Teutônia is a municipality in the state of Rio Grande do Sul, Brazil.

== History ==
Teutônia is a region that began being developed in 1858, when the merchant Carlos Schilling acquired vacant lands in the region. The name Teutônia has its origin in the prefix "Teuto-", which means of Germanic origin.

The first inhabitants arrived in greater number starting from 1865 and were German immigrants from the former colony of São Leopoldo, a settlement around 100 km from Teutônia. In 1868, more immigrants came from Germany, mainly from the regions of Westphalia, Pomerania, Saxony, Bohemia and Silesia. The Germans acquired land and devoted themselves to agriculture. Subsequently, small industries were created by immigrants, mainly focused on footwear, this industry remains until today.

Teutônia became a municipality in 1981, before it was part of the municipality of Estrela. The installation of the new city's government took place on January 31, 1983. The very first session of the City Council was chaired by city councilor and professor Selby Wallauer, and its first Mayor was Elton Klepker.

Miss Brazil 2012, Gabriela Markus, who is from Teutônia, represented Rio Grande do Sul in the contest, on September 29, 2012, and emerged victorious from there.

== Tourism ==

=== Moto Fest ===
Every year during May, in the celebrations of the city emancipation anniversary, one of the largest motorcycle events in the south of Brazil happen in Teutônia, the event is promoted by the local motorcycle club and has support from the local government. This event attracts visitors from different cities in the state, other states, as well as neighboring countries.

=== Harmony Lake ===
Harmony Lake is an artificial lake located at approximately 500 meters of altitude. One of the largest postcards of the municipality, its construction took place in the 1950s, led by Reinoldo Aschebrock, with the goal of storing water for the generation of electric energy, giving rise to the Cooperativa de Eletrificação Rural Teutônia Ltda (Certel), today the largest and oldest cooperative of its kind in Brazil.

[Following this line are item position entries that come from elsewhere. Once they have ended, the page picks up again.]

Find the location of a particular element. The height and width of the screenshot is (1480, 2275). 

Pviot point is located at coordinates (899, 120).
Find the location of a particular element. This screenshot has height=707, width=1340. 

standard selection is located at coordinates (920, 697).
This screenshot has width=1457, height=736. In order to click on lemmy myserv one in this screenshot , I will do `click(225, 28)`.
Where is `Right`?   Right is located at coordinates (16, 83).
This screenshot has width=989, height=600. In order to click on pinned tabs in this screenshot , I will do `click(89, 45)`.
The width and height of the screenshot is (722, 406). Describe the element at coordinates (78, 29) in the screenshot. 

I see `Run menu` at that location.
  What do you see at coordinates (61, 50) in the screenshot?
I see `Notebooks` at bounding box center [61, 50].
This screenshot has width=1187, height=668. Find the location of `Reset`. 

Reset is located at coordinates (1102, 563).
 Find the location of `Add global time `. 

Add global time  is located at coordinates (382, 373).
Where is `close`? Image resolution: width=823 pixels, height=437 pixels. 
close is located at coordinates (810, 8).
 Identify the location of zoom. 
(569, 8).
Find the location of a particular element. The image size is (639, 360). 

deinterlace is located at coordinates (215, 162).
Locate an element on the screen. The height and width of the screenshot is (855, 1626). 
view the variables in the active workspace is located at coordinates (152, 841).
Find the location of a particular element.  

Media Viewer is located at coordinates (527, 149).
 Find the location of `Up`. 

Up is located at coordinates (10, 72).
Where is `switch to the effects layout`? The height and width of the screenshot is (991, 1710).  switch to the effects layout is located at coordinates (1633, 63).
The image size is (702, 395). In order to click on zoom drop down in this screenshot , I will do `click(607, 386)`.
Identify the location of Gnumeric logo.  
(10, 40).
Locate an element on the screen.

=== International Gravity Sports Association World Championship ===
Certain categories of the IGSA Championship are often held in Teutônia, where the world's fastest athletes in this sport compete. The following categories are available: Street Sled, Street Luge, Skate Longboard, Inline skates and Dirt Surf. Competing athletes reach speeds up to 140 km/h. The championship always takes place in November, with over 200 athletes from all over the world competing and it attracts more than 3 thousand spectators from the region.